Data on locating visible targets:
** START **

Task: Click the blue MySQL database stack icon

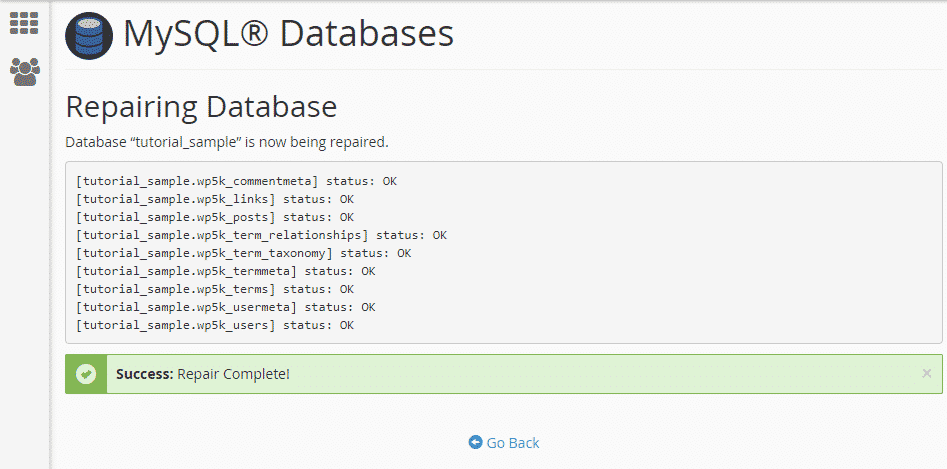Action: pyautogui.click(x=89, y=37)
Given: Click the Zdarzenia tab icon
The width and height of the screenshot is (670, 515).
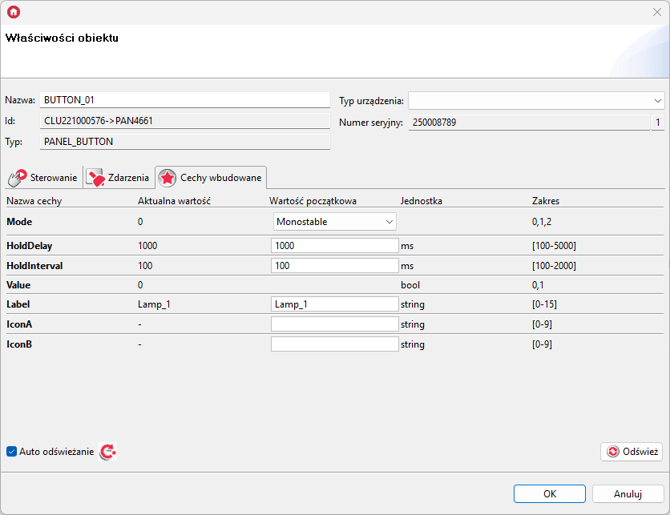Looking at the screenshot, I should [x=96, y=178].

** END **

**WHAT TO DO**
Duplicate every line of the listing above word for word, leaving out the pictures.

**SOLUTION FOR THIS EXERCISE**
Task: Click the blue MySQL database stack icon

Action: pyautogui.click(x=89, y=37)
Given: Click the Zdarzenia tab icon
The width and height of the screenshot is (670, 515).
Looking at the screenshot, I should [x=96, y=178].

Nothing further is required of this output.